一方、「『〇〇さんだから相談できる』という退所者の声がある。やはり退所者にとっては「人」でつながっているので、その支援をどうやって仕組みに戻すかが課題」と自立支援担当職員の渋谷巧さんは実感しています。職員が入れ替わる中で、SNSの活用や行事等を通じて徐々に顔見知りになっていき、退所者が新たなつながりをもてるよう働きかけることが大切であるといいます。
地域での暮らしに向けたステップ
20年から「ステップルーム」として施設の近隣にアパートを借り、退所後を見据えて一人暮らし体験を重ねる事業を実施しています。現在7軒9部屋を確保し、利用期間は1週間から最長1年を基本としています。一人暮らし体験により、戸締まりや調理の仕方など、施設から離れて気づく課題やニーズを利用者、職員双方で共有することができるといいます。また、「退所後の支援は一体どんなものなのか。漠然とではなく具体的なイメージを本人と職員が退所前に持つことにつながっている」と渋谷さんは本取組みが生み出す効果を挙げます。

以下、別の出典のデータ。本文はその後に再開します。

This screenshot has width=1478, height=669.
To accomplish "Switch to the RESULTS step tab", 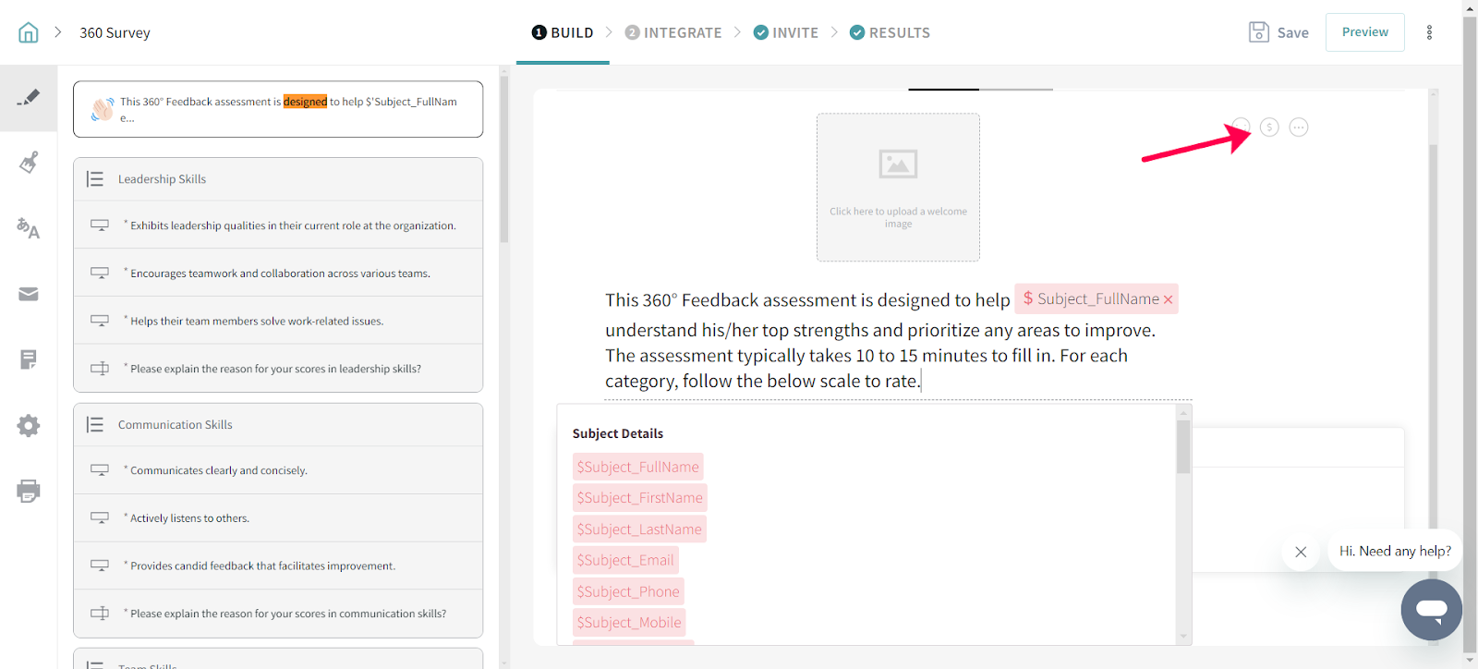I will 890,32.
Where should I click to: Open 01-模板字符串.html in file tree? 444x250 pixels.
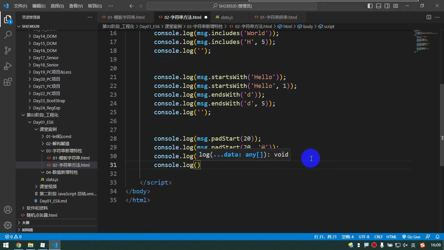click(71, 158)
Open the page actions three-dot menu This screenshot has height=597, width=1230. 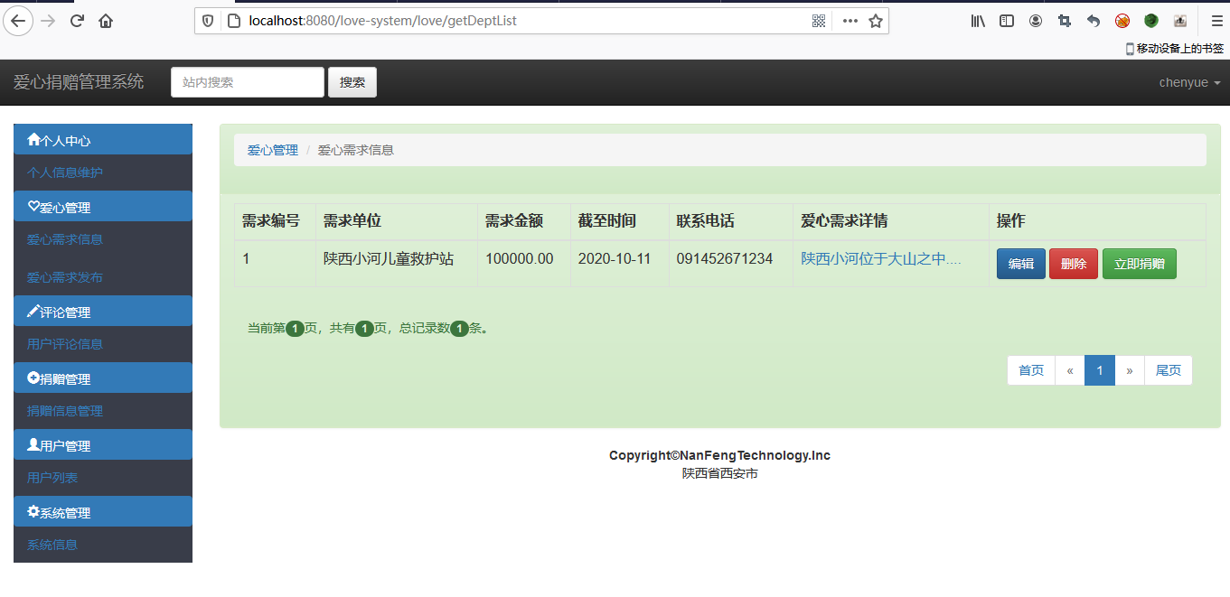click(x=850, y=20)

本ステップルームはこうした入所者の自立に向けた場所であると同時に、地域で生活に困窮した退所者や他施設経験者を受け入れ、再スタートのサポートもしています。地域で頼れる場所がなく、同法人アフターケア相談所のゆずりは等を経由して利用につながるケースもあります。利用期間は定めずに対象者の状況にあわせて、生活支援やケースワーク、アフターケア等を必要に応じて関係機関と協働して取り組んでいます。
とにかくつながる、つながり続ける
こうしたさまざまな取組みを通して継続的に退所者支援を行っている子供の家ですが、以前は退所者の状況把握をできていなかったといいます。「子供の家で働き始めた時は、退所者一覧の支援状況が空欄ばかりであった。退所者への支援状況を可視化すること、何よりつながりが切れているなら戻そうとすることが大切」と早川さんは話します。
今後求められる退所者支援について、渋谷さんは”地域を巻き込んだ取組み”を挙げます。「自立や退所者支援においてまだまだ社会とのつながりがもてていない。在所児童や退所者の居場所を地域に増やしていきたい。例えばカフェのように、私たちだけでなく地域の人とつながれるような場所」と話します。
そして早川さんは、「施設によって地域性は異なる。都心の施設であれば、退所者は家賃等の都合で物理的に離れることも多く、SNS等を活用してつながっていかなければならない。一方、うちのような都営住宅も多く退所者も近くで暮らせる地域であれば、気軽に立ち寄れる居場所を地域につくっていくことができる」と地域を意識した取組みの必要性を挙げます。